* [RECORDS TO PROCESS]
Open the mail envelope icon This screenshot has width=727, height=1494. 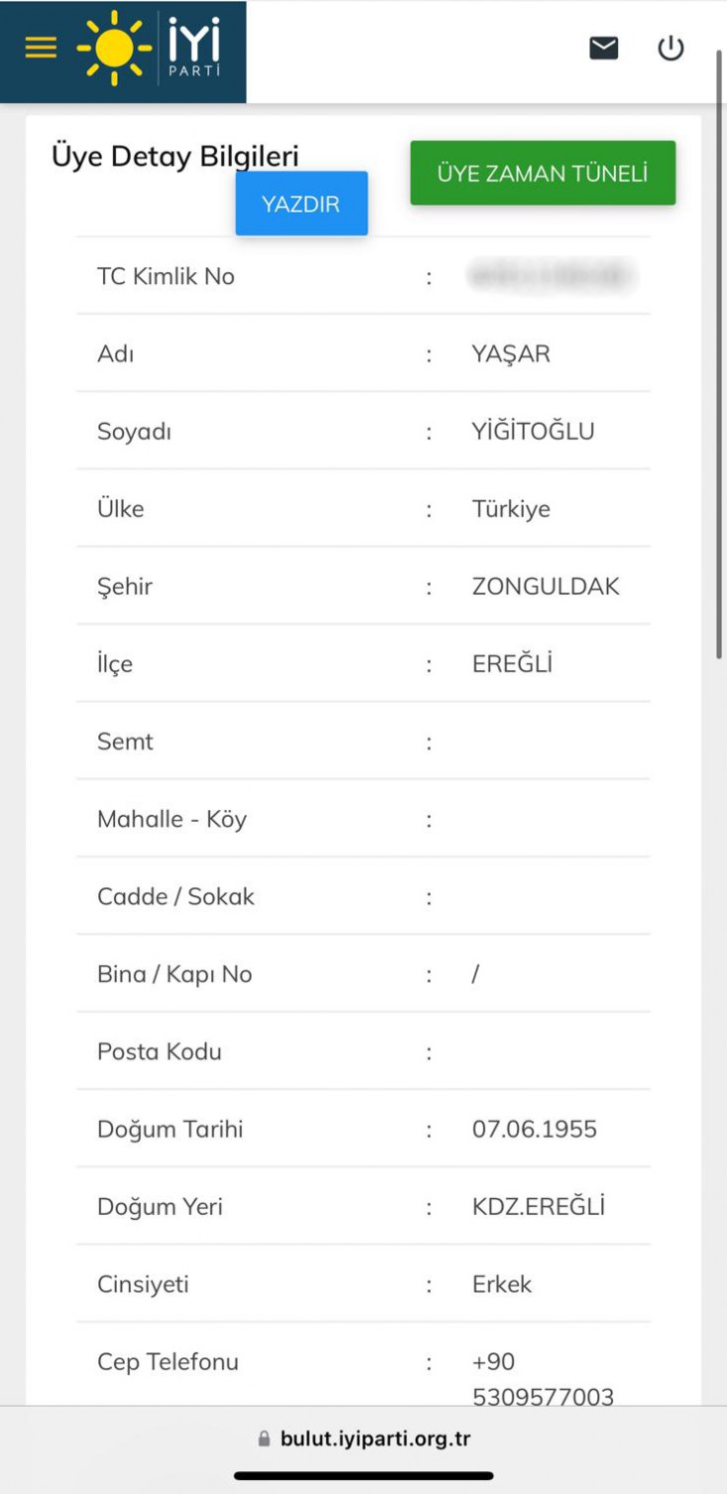coord(604,48)
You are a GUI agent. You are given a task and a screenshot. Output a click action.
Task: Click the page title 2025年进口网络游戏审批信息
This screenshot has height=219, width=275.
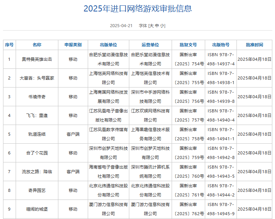click(x=138, y=8)
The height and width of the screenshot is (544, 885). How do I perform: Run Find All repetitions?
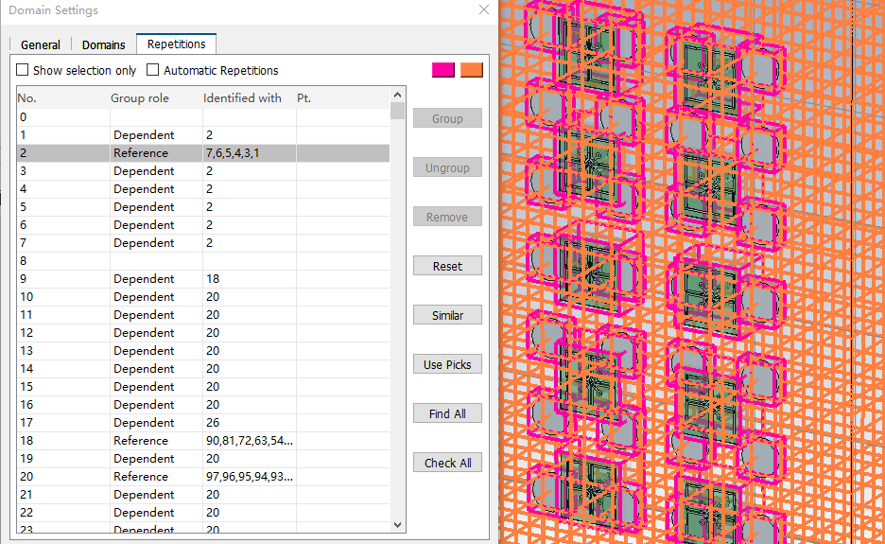447,413
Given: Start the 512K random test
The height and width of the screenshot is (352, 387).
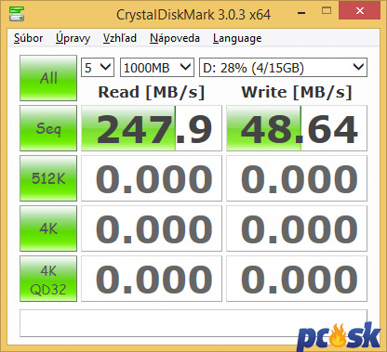Looking at the screenshot, I should [48, 178].
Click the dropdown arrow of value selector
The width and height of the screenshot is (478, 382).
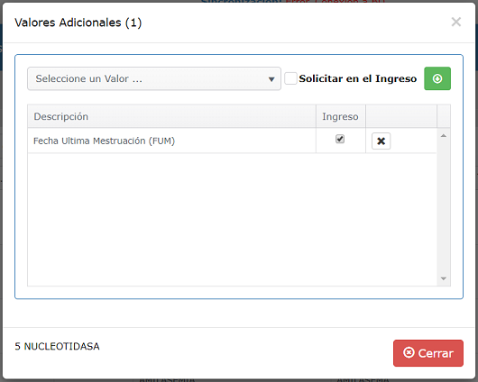(x=271, y=79)
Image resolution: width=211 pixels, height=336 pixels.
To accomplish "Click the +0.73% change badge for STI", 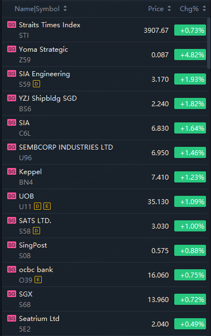I will (190, 30).
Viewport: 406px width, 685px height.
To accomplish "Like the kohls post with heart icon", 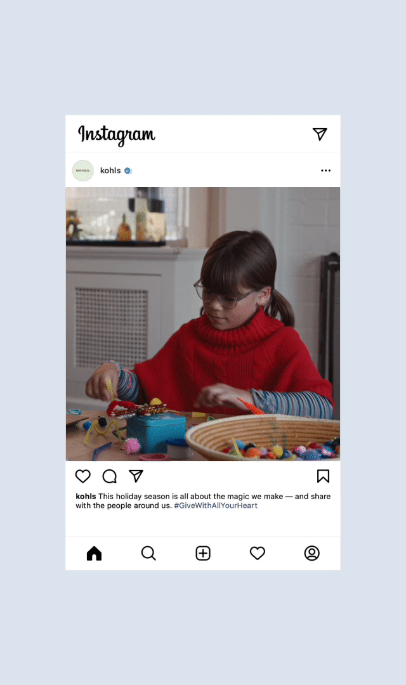I will (x=83, y=476).
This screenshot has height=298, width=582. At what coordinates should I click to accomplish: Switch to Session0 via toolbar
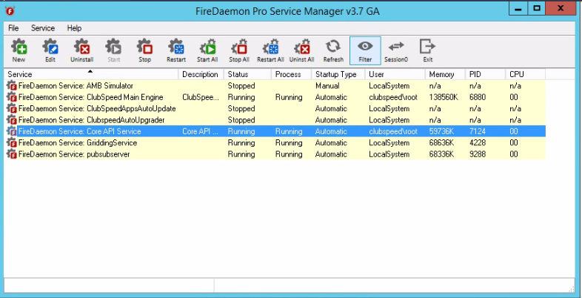[396, 50]
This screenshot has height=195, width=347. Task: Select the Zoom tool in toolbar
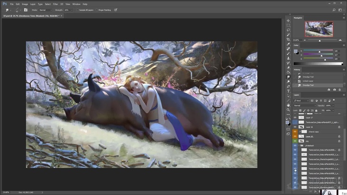(288, 110)
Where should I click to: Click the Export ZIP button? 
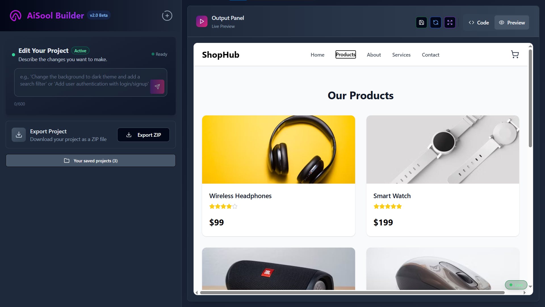(x=143, y=135)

* [AIM OF THE EXERCISE]
Precisely the lines from the one containing "Where should I" to the end of the data above, both included, should be printed; leave the pictures out.

* [WRITTEN SOLUTION]
Where should I click to: Click the Export ZIP button? 
(x=143, y=135)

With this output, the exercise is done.